The writers' version of spinach in your teeth
On learning to ask for help so others can help you grow
I’ve been writing my entire life, but nobody ever saw my first stories. I wrote them in notebooks that I hid under my clothes and later burned. I wrote poetry, short stories, and even a 400,000 word saga that was a thinly-veiled journal, all without thought of an audience.
Writing was private, a way to express myself despite living in a society that didn’t really afford me many other options to do so. Even my best friends didn’t get to read my stories.
And so, for many years, I never got the kind of robust feedback from a writers’ community that would have helped me hone my craft. In fact, until I took a college class on essay writing, I’d never actually had peer feedback or critique.
The first time I got peer feedback, I was mortified.
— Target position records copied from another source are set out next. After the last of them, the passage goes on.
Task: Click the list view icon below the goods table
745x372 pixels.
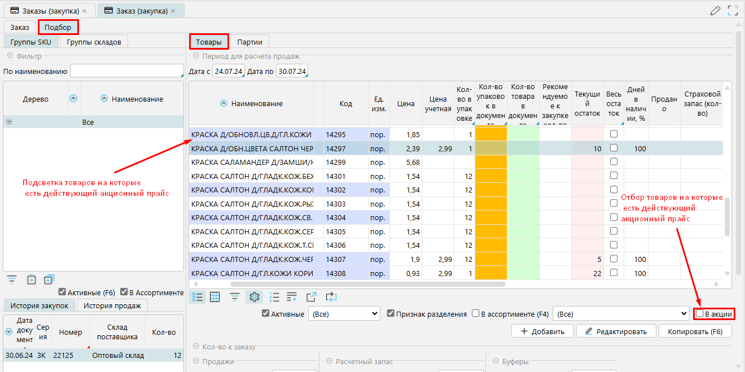Action: click(198, 297)
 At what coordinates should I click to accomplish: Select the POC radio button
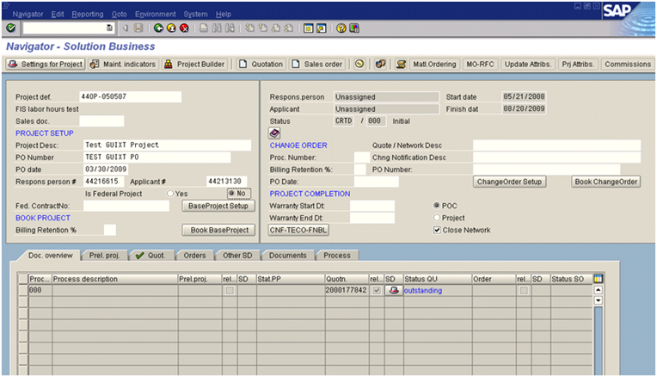tap(437, 206)
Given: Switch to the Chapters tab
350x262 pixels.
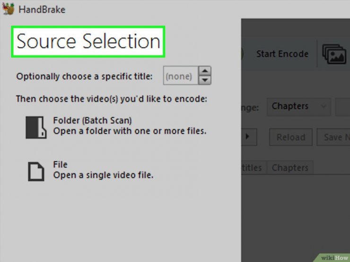Looking at the screenshot, I should point(290,167).
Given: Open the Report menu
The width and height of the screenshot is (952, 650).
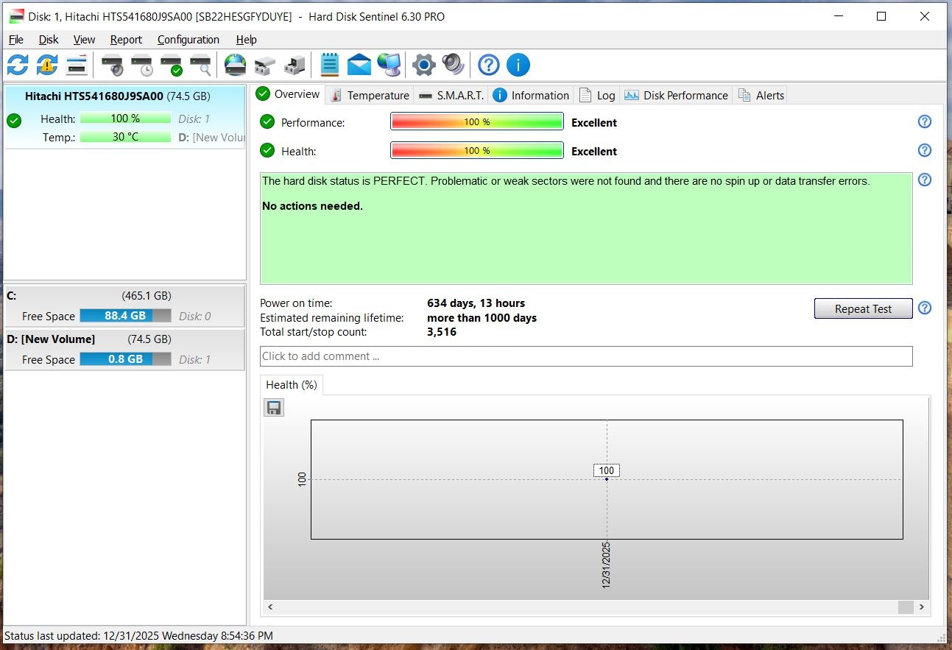Looking at the screenshot, I should tap(126, 40).
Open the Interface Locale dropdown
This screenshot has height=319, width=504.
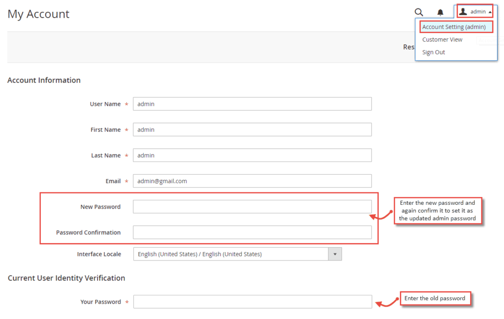[x=335, y=254]
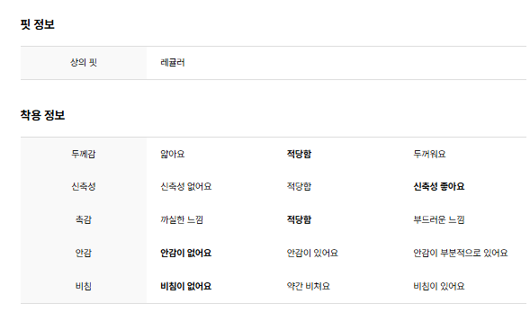Select the 얇아요 thickness option
This screenshot has height=330, width=530.
[x=173, y=154]
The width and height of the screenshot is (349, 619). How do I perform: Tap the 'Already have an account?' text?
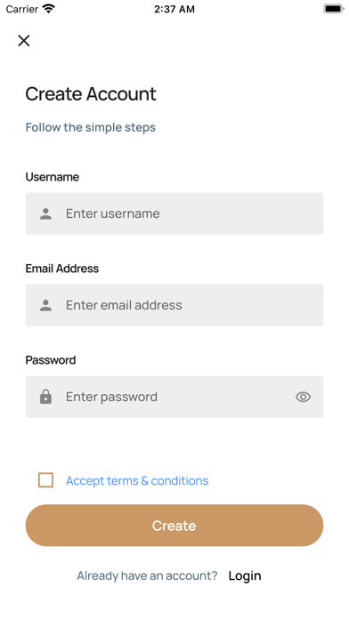(x=147, y=575)
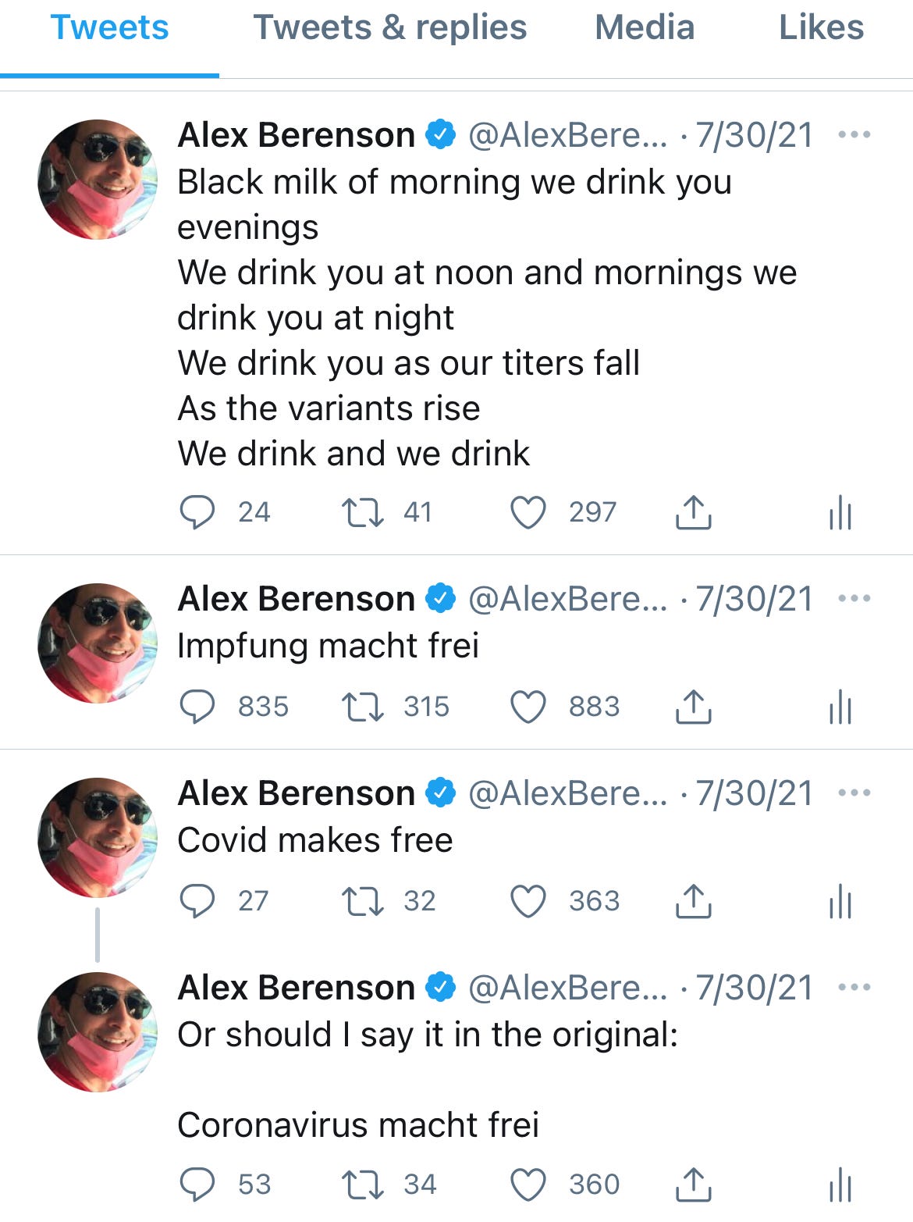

A room of twenty people pointed out things that I felt I should have caught, things that were painfully obvious. Mixing past and present tense. Clunky dialogue tags (people exclaimed, shouted, sighed, whispered or grunted things every two lines).
Peer feedback is the writers’ version of someone telling you that you have spinach in your teeth or a bloodstain on your pants. You’re embarrassed, yes, but also so grateful you could cry. (You probably cry anyway).
Of course it takes courage and resilience to get your work published, to share your ideas with a wide audience. But I’d argue it takes even more to ask for help and feedback from friends and peers.
For many years I stubbornly believed that I should be able to do this alone, that writing is a private, lonely endeavor, despite overwhelming evidence to the contrary. You only need to read the Acknowledgements section of any book to know that no writer, no person, ever succeeds alone. And yet I never really asked even my friends for help, not out of pride, but out of the fear of embarrassment.
I recently had the help of a marvelous team of women in setting up my website and starting a series of videograms on writing craft. They patiently taught me things I wish I’d known ten years ago, and walked me through video-editing technology without judging me for not already knowing how to do what billions of other humans have already figured out. I’m also learning to reach out to my friends to ask for help, and they’ve responded readily with suggestions for improvement, design advice and introductions to people they know. One of them, a fellow writer, even organized a book event in San Francisco, complete with cocktail menus themed to match Driving by Starlight.
A writer’s life doesn’t have to be difficult or lonely, as long as you can make it past the hurdle of being vulnerable enough to let other people help you grow. Or, in those exquisite words from Yuri on Ice, “There’s a place you just can’t reach, unless you have a dream too large to bear alone.”